String search algorithm that returns recursive matches - Java
-
17-04-2021 - |
Question
The Rabin-Karp search algorithm is working fine but can anyone help to guide me in modifying it to a recursive search? http://algs4.cs.princeton.edu/53substring/RabinKarp.java.html . For example:
* **pattern:** rar
* **text:** abacadabrararbracabrarararacadabrabrarbracad
* **match1:** rar
* **match2:** rar
* **match3:** rar
* **match4:** rar
* **match5:** rar
* **match5:** rar
Are there other faster algorithm for recursive text matching searches?
SOLUTION
Add external library from http://johannburkard.de/software/stringsearch/ to build path. The code below will return all the starting position of the matches. inclusive of embedded ones like match1 and match2.
import com.eaio.stringsearch.BNDM;
String pattern = "rar";
String text = "abacadabrararbracabrarararacadabrabrarbracad";
// Loop through text to get starting position of matched pattern.

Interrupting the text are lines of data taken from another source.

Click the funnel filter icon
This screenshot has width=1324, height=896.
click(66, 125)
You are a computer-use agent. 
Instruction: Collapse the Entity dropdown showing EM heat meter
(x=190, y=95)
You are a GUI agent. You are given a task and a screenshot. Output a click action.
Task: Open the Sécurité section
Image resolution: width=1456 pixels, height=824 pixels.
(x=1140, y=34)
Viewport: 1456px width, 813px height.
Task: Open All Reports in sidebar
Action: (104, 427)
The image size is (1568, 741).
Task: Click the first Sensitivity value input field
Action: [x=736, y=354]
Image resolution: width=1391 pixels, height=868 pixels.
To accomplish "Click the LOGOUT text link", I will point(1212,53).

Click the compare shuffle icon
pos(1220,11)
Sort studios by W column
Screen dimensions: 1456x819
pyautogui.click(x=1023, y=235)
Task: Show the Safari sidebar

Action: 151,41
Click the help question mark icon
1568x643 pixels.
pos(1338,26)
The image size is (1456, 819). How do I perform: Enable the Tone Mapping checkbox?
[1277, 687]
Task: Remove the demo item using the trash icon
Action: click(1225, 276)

List<Integer> matchPoint =new ArrayList<Integer>();
int slice = -1;
while (slice<text.length()){
slice+=1;
com.eaio.stringsearch.BNDM result = new BNDM();
int pos = result.searchString(text, slice, pattern);
if (pos != -1) {
slice = pos;
matchPoint.add(pos);
}
}
Solution
Of course there is. I will not recommend using Rabin-Karp in case of searching a small pattern in string. KMP i.e Knuth-Morris-Pratt algorithm takes linear time and linear additional memory and can return all the matches without the case of collisions which are nag when dealing with Rabin-Karp. Please read the wiki for it. This algorithm is a bit harder to understand, but shorter to code and once you get it right you feel very satisfied.
OTHER TIPS
For longer patterns, the Boyer-Moore algorithm or variants like Horspool's algorithm are generally faster. The Boyer-Moore algorithm isn't particularly well suited for large alphabets. If the text can be the full Unicode range, it would use a rather large shift table, but if the text is ASCII or latin1, the extra space for the lookup tables is small. For large alphabets, I also recommend KMP.